**What the exercise asks**:
Convert the entries into a two-column CSV headed entry_text and answer, with one row per entry, each value in its own quoted field, line breaks replaced by spaces, and the pictures left out. Begin at the line that has "Image resolution: width=503" and stop after the line that has "click(385, 420)".

**Information provided**:
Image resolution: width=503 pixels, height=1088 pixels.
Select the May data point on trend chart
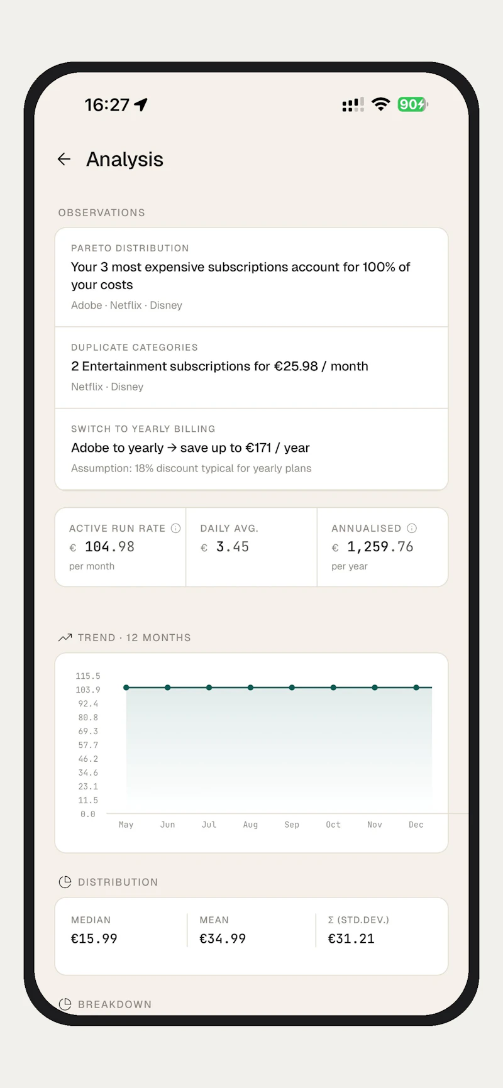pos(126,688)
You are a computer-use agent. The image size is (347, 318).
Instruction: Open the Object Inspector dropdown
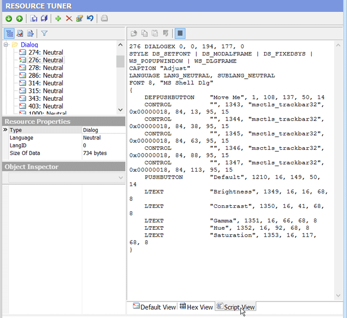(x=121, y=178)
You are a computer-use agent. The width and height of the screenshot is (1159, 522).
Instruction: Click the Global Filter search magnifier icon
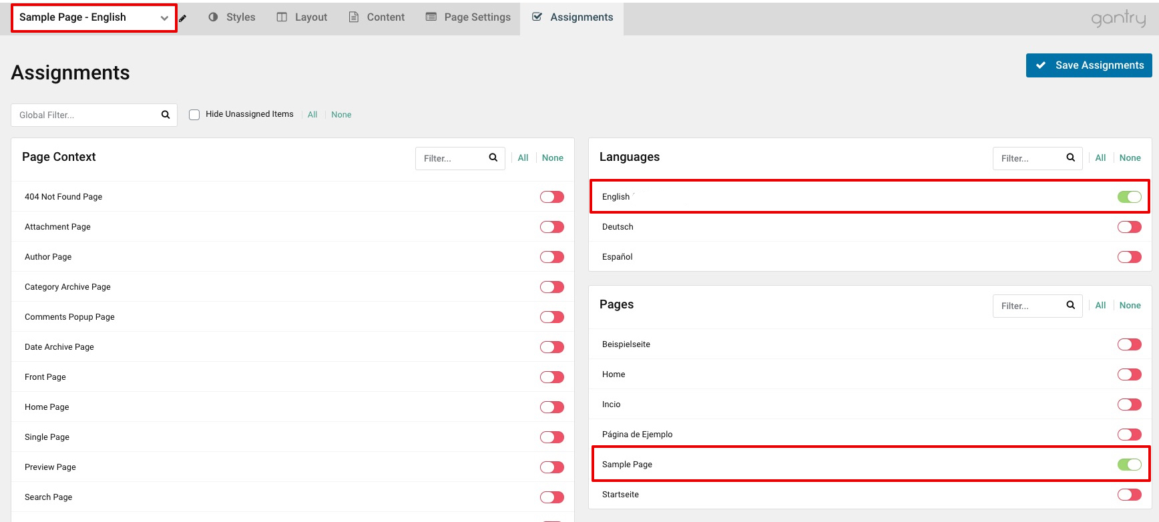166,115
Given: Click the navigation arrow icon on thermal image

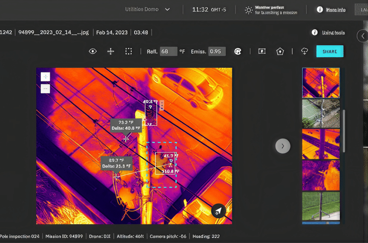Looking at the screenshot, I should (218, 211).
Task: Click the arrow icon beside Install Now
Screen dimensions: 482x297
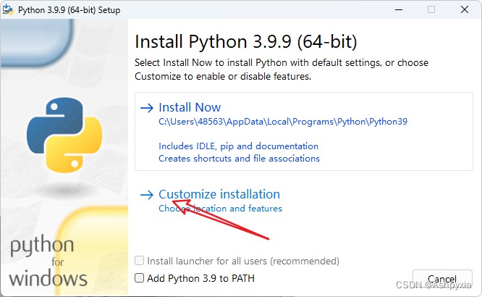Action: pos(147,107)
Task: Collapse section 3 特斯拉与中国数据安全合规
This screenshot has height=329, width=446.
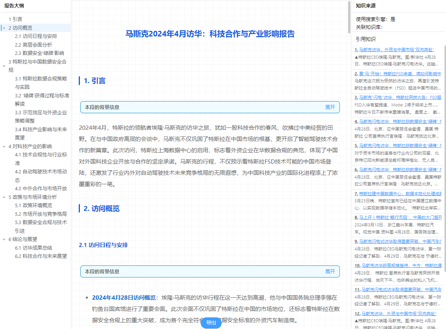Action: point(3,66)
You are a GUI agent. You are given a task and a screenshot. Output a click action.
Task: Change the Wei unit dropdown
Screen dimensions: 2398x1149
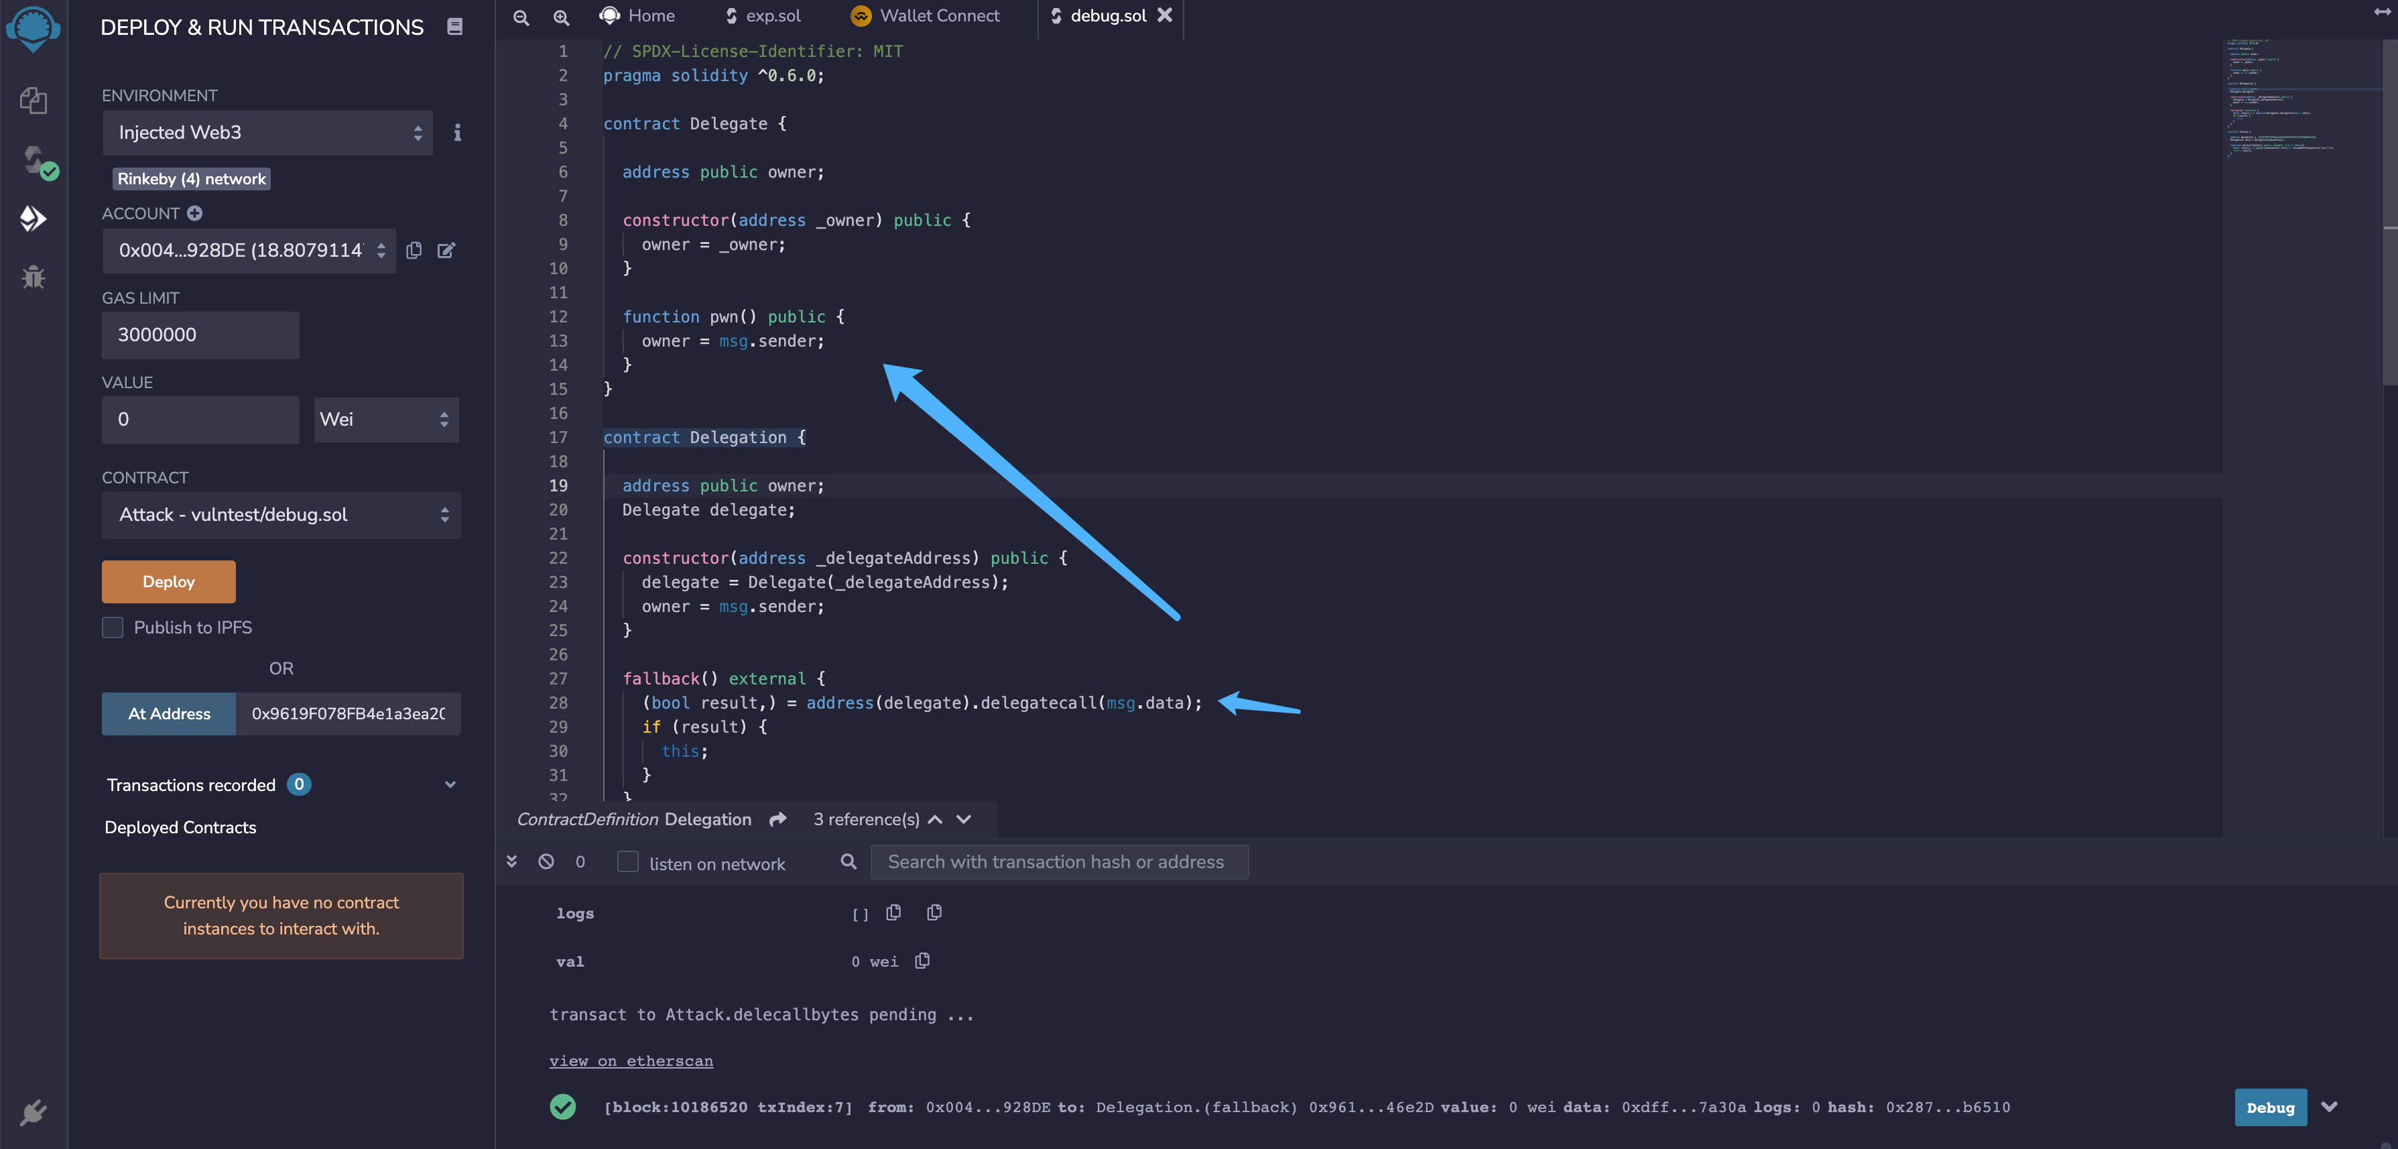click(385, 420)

---

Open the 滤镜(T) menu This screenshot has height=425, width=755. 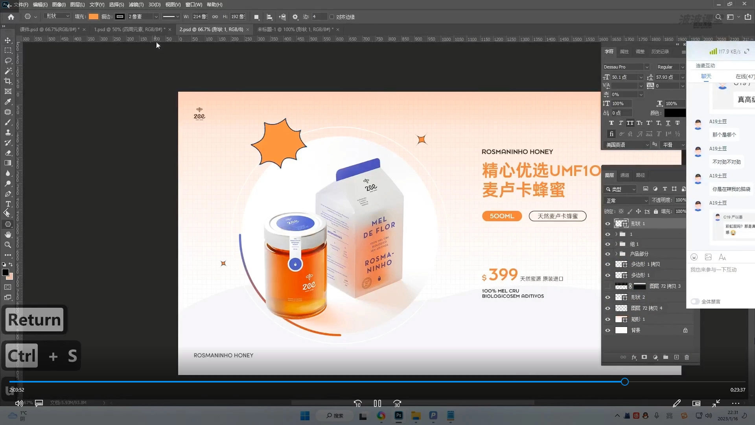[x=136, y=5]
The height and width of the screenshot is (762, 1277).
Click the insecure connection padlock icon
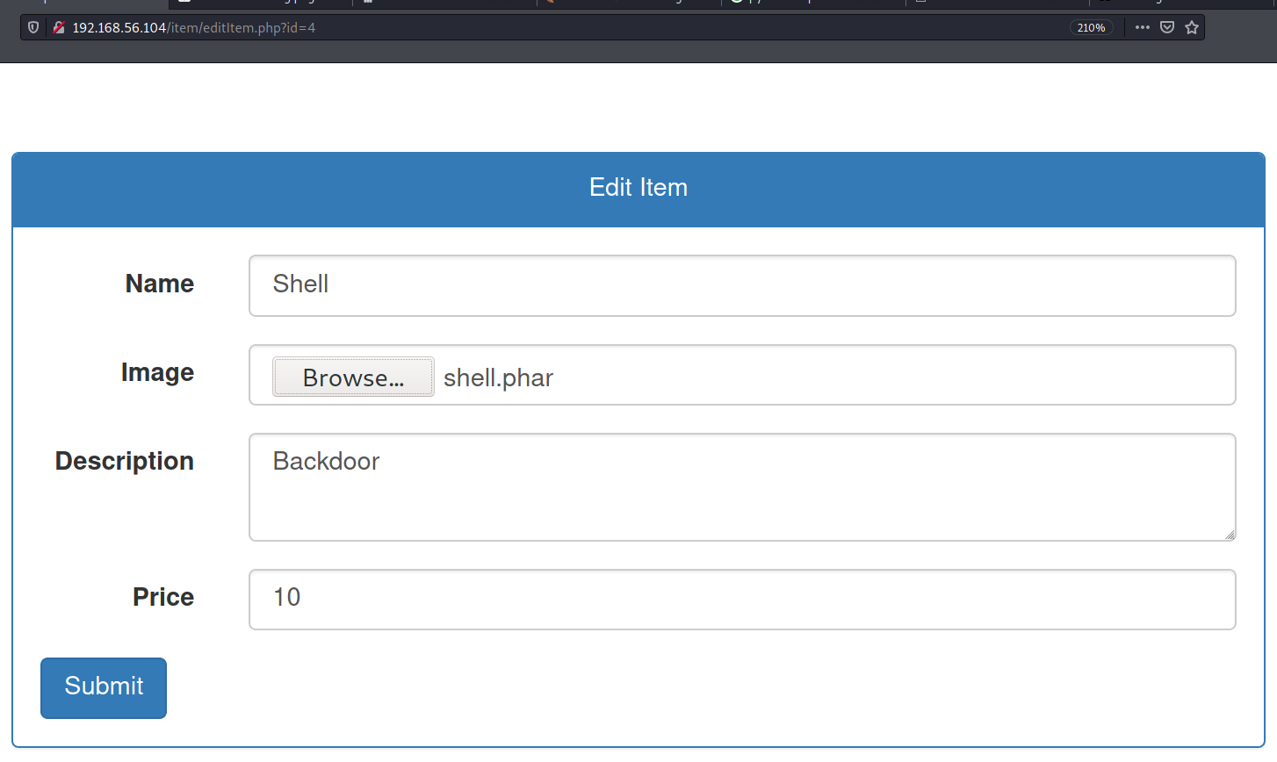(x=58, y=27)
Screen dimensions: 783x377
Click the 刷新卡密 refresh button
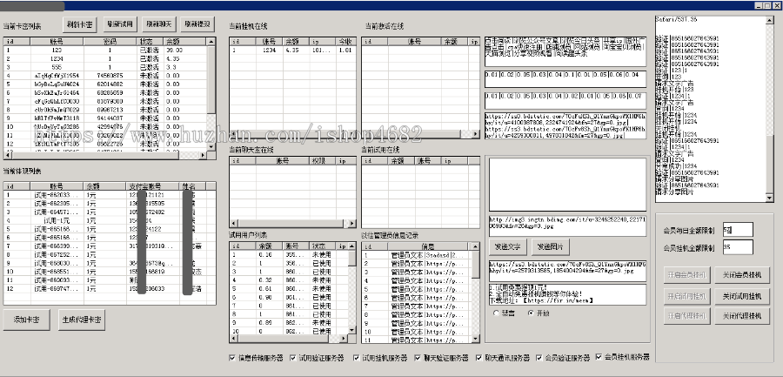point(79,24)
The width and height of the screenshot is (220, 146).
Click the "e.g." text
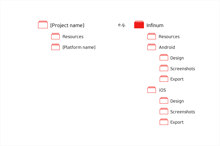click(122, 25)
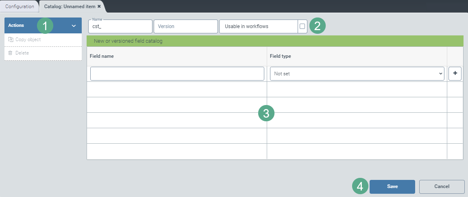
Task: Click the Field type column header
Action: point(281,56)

...

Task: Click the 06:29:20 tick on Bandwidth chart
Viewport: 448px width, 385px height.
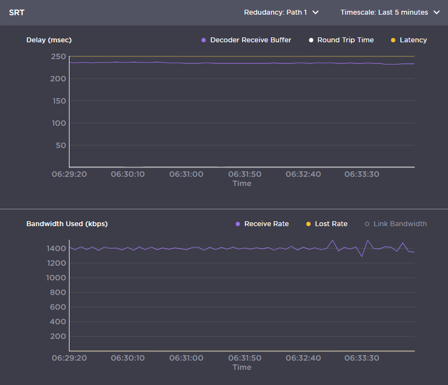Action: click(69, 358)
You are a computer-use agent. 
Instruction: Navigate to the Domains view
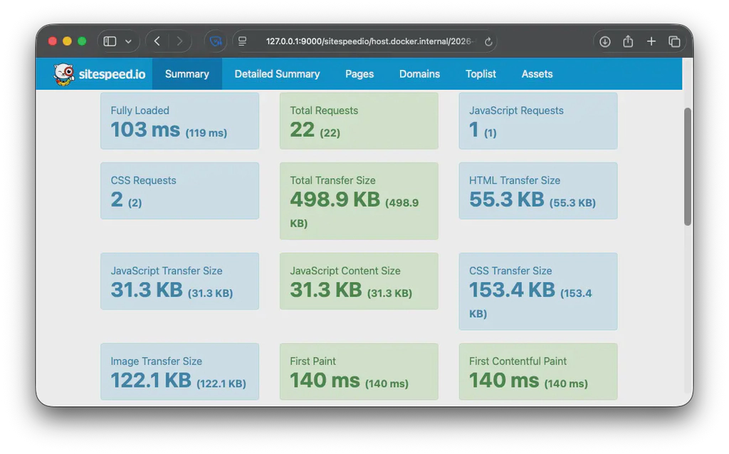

**Written response**:
entry_text,answer
"Image resolution: width=503 pixels, height=1088 pixels. Select the May data point on trend chart","pos(126,688)"
"You are a computer-use agent. The image size is (347, 318). Instruction: Open the Object Inspector dropdown","(x=121, y=178)"
"You are a computer-use agent. The width and height of the screenshot is (1159, 522). Instruction: Click the Global Filter search magnifier icon","166,115"
"Given: Click the navigation arrow icon on thermal image","Looking at the screenshot, I should (218, 211)."
"Task: Click the arrow icon beside Install Now Screen dimensions: 482x297","Action: pos(147,107)"
"Task: Collapse section 3 特斯拉与中国数据安全合规 This screenshot has height=329, width=446.","Action: point(3,66)"
"You are a GUI agent. You are given a task and a screenshot. Output a click action. Task: Change the Wei unit dropdown Screen dimensions: 2398x1149","click(385, 420)"